“I'm fine, don't worry,” a smiling Macron, sporting a leather jacket, told reporters in the Channel fishing port of Honfleur after a week of speculation he was suffering from the strains of office.
“I just value a balanced family life, like all fellow citizens, and sticking to past habits,” said the 40-year-old, adding that he had been coming to Honfleur for 20 years on November 1, a public holiday in France.
The former investment banker elected in May 2017, is known to sleep only four-five hours a night, often working until the early hours when he fires off messages to advisors and ministers.
But French media have speculated that his rare holiday, which saw his agenda cleared for three days and a cabinet meeting brought forward, could be to allow him to recuperate after a series of political missteps.

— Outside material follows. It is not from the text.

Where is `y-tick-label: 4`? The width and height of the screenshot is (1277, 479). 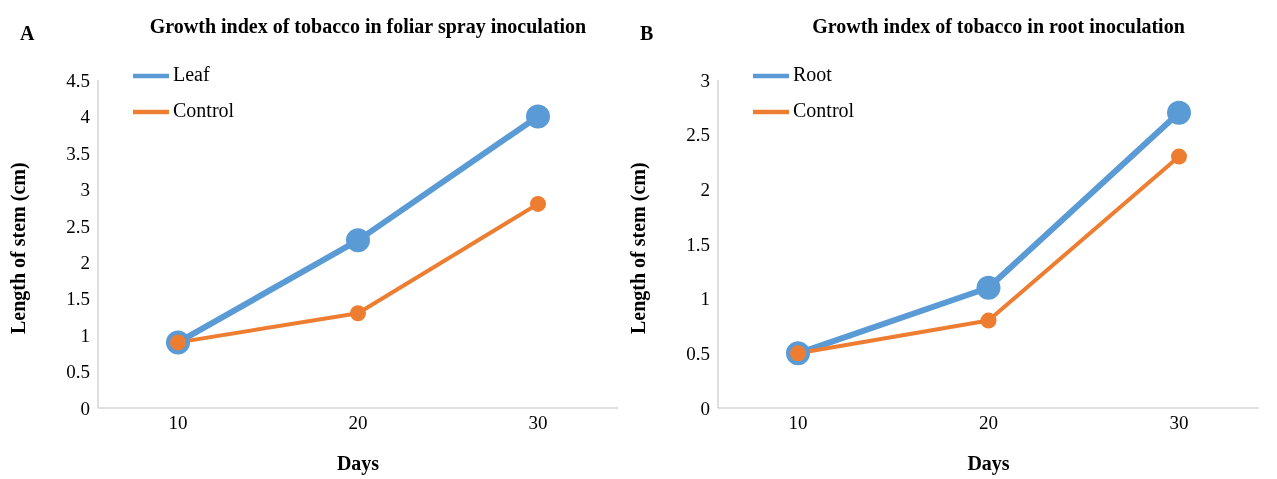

Le Parisien newspaper has reported several unnamed confidants of Macron worrying about his all-day working habits and lack of sleep.
“He's visibly lost weight,” one said. “It's a period of doubt. He's questioning everything,” said another.

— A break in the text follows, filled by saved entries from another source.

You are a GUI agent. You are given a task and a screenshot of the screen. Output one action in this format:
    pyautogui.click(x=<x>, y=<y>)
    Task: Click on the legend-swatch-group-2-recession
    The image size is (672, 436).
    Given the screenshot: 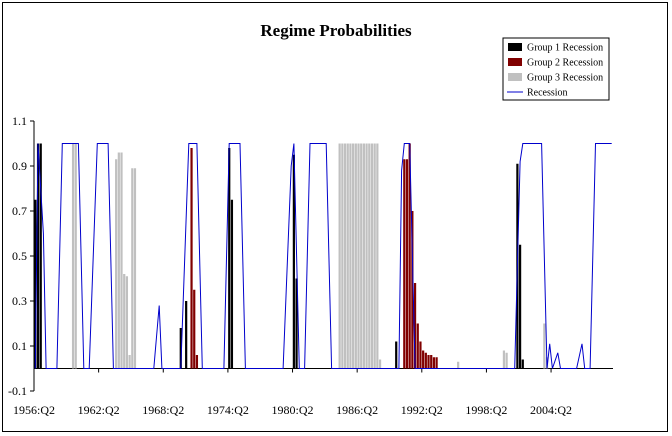 What is the action you would take?
    pyautogui.click(x=515, y=62)
    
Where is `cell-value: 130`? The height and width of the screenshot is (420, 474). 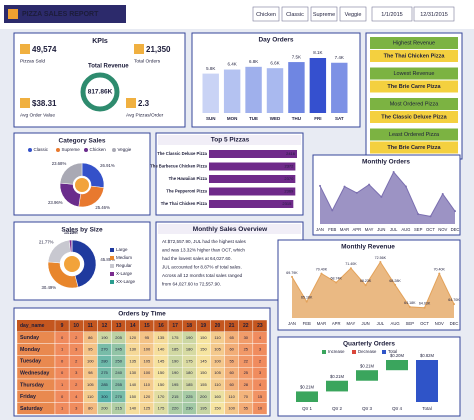 cell-value: 130 is located at coordinates (132, 372).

Supporters have ridiculed the intense media focus on Macron's rumoured fatigue, with some rolling news channels holding debates with experts to discuss his health and the political consequences.
“When I see the debate about the three-day break of the president, honestly I think we've gone mad,” junior minister Gabriel Attal told France Info this week.
“I don't understand why we're having this debate and why we're talking about it.”
Other aides have stressed that Macron is simply gathering his energy before an intense week-long sequence of country-wide commemorations to mark the 100-year anniversary of the end of the World War I.
The centrist is also set to host dozens of world leaders including US President Donald Trump on November 11 to mark Armistice Day.